Whenever someone else threatens to steal her spotlight, Winn’s conspiratorial wheels start churning. She supports the return of the long-lost Akorem Laan as the new Emissary rather than Sisko—that he brings back the traditional caste system doesn’t hurt either. She digs up dirt on Bareil during the election for Kai, which wins her the position, and then makes friends with him when she needs his assistance to negotiate a peace treaty with Cardassia. He’s mortally wounded during the process, and Winn pretends to care about his physical well-being just long enough to complete the talks.
Then she decides he should die with dignity.
Shortly thereafter, Winn wiggles her way into the temporary position of First Minister, a blatant and dangerous combo of church and state. When Kira and former resistance leader Shakaar stand up to her, Winn acts deeply offended. But she quickly offers a statement of support for Shakaar once he’s elected the new First Minister.
Winn briefly begins to come around to Sisko when he discovers the lost Bajoran city of B’Hala. She helps him through his troubling visions, showing true concern and care, and really seems to speak from the heart when confronting Kira about her distrust of her motives and courage. Her diplomatic skills even shine when she negotiates a non-aggression pact between Bajor and the Dominion, assuring the obsequious Weyoun that they are nothing alike, “Nothing at all.”
But Winn’s insecurity gets the best of her, and she returns to her old ways when Sisko tries to unleash the Reckoning. She just can’t live with the idea that Bajor’s fate would be decided by a foreigner, and so she interrupts the process, claiming she did it to save Sisko’s son. Once she starts receiving visions from the Pah-wraiths, Winn tries one more time to redeem herself by confessing her problem—and her pride—to Kira.

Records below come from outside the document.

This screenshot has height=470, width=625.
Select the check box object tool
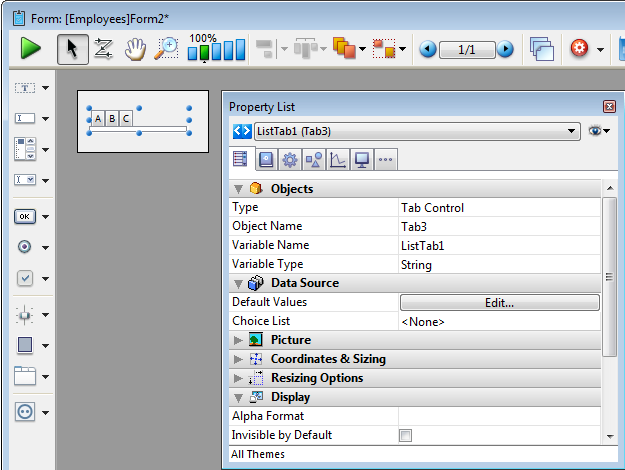coord(25,278)
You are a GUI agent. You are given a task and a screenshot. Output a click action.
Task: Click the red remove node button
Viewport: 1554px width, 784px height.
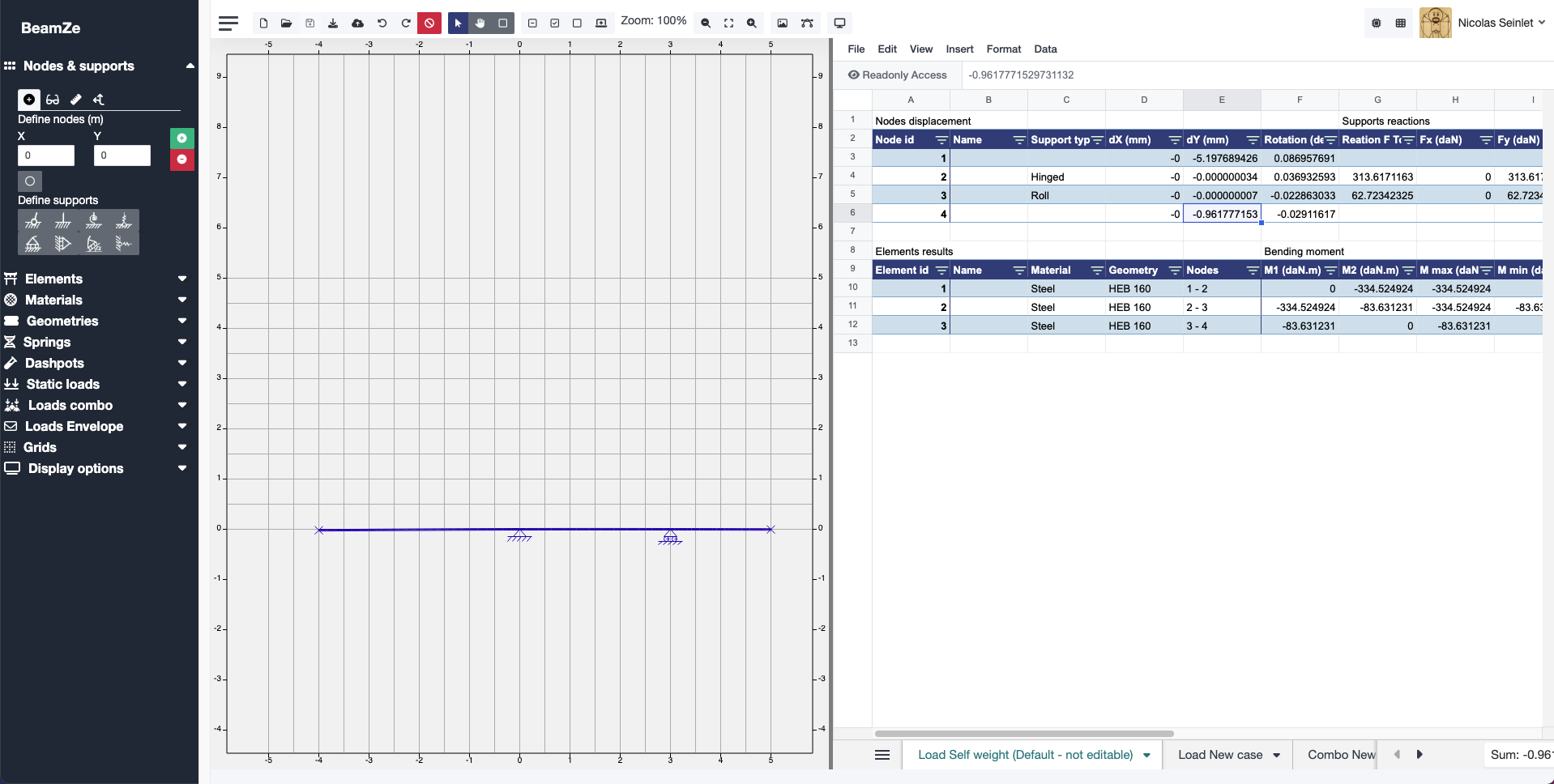pyautogui.click(x=181, y=159)
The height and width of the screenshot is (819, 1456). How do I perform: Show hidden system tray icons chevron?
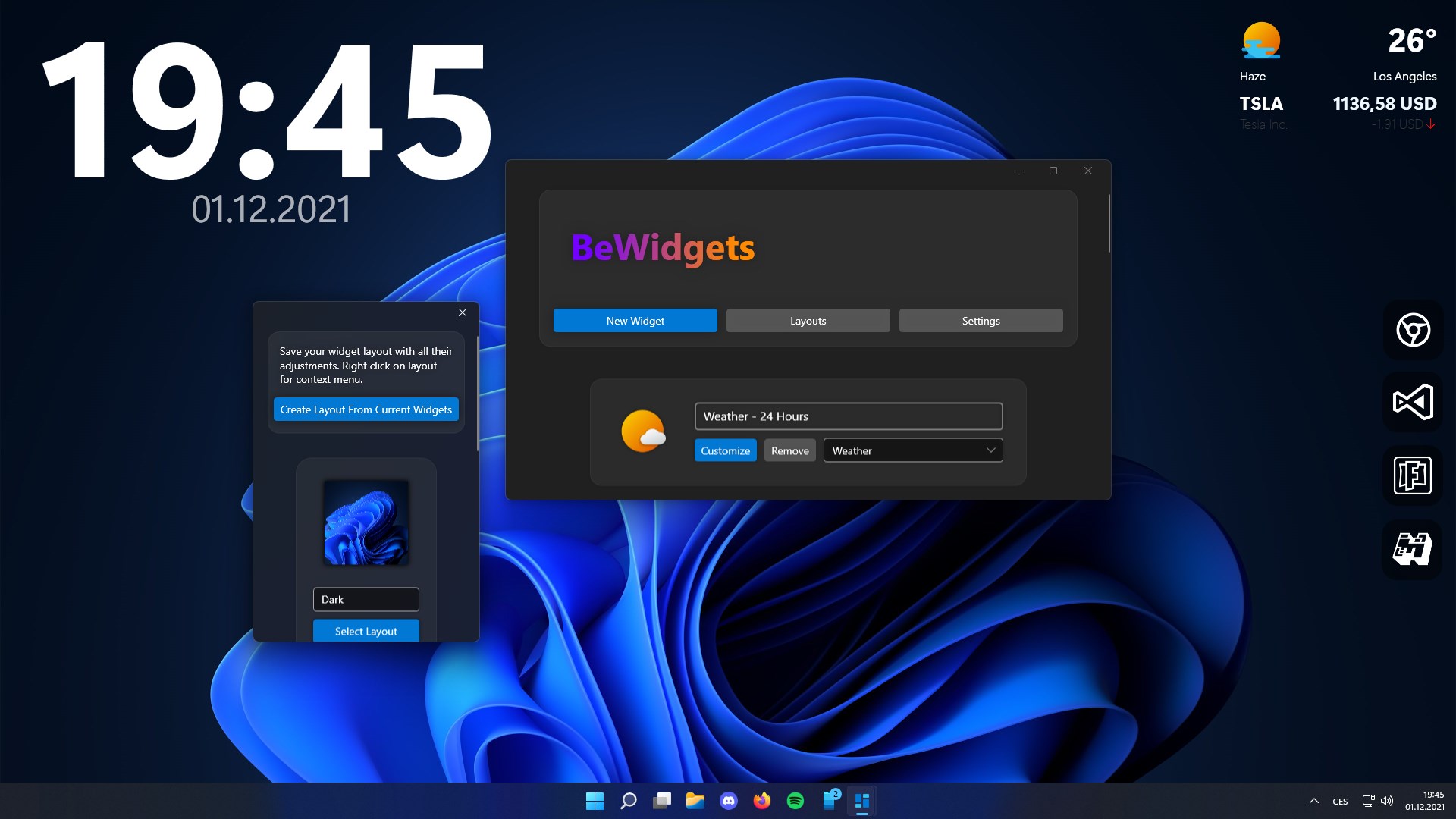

Kira recommends that Winn step down, and the Kai feels immediately insulted that she should give up her position after years of faithful service. She resents that the Prophets have never personally spoken to her, and refuses to humble herself to them. Eventually, she gives herself over to the Pah-wraiths, and to a relationship with Dukat, and together they plot the destruction of Bajor.
Traditionally, XNTJs are the ones typed as the villains who want to destroy everything, but when an Fe-dom villain decides that everyone must pay, everyone better watch out.
Auxiliary Function: (Si) Introverted Sensing, “The Study”
It’s easy to forget that every Bajoran we meet on DS9 only recently came out of a period of great suffering. Winn keeps her condescending composure quite well, but she tells Kira that she remembers “each and every beating” the Cardassians gave her during the Occupation. Though she’s never known the touch of the Prophets, Winn’s resilience in these times seems to serve as the one true touchstone of her faith.
That her endurance is never rewarded by the Prophets angers her deeply. Perhaps she’s looping too hard to appreciate her own personal experiences, reaching for an idealized religious experience that she imagines everyone else has had. When she finally turns on the Prophets, it’s after years of feeling neglected by them.
Till then, Winn holds to the orthodox practices of the Bajoran faith. She doesn’t want non-Bajoran scientific principles taught in the school, and she supports the old caste system during its brief return. She’s distrustful of outsiders and wishes the Prophets had chosen a Bajoran (maybe her?) as their Emissary.
Tertiary Function: (Ne) Extraverted Intuition, “The Hiking Trails”
Winn’s a master of pretense, quickly changing allies and stories to go with the flow of public opinion. Her ambition pushes her into greater positions of power, often before she’s had the experience to know what to do once she gets there. Though she’s initially frightened at the thought of leaving the religious establishment she spent her life in—and allying herself with Bajor’s greatest enemy—once she gives up the Prophets for the Pah-wraiths, she feels a delicious freedom she’s never known before.
Inferior Function: (Ti) Introverted Thinking, “The Laboratory”
In private moments, Winn will sometimes let down her smiling façade and bite back at those who dare criticize her. She’s anxious and panicky in moments when she realizes her ambition has bitten off more than she can chew, and can't discern her options. She’s cold and calculating in her grabs for power, and can dismiss the lives she must step on in order to get where she believes she deserves to be. Once her faith fails her, she sees the hard truth of her own hypocrisy, and then blames all her problems on the Prophets and the Bajoran people themselves.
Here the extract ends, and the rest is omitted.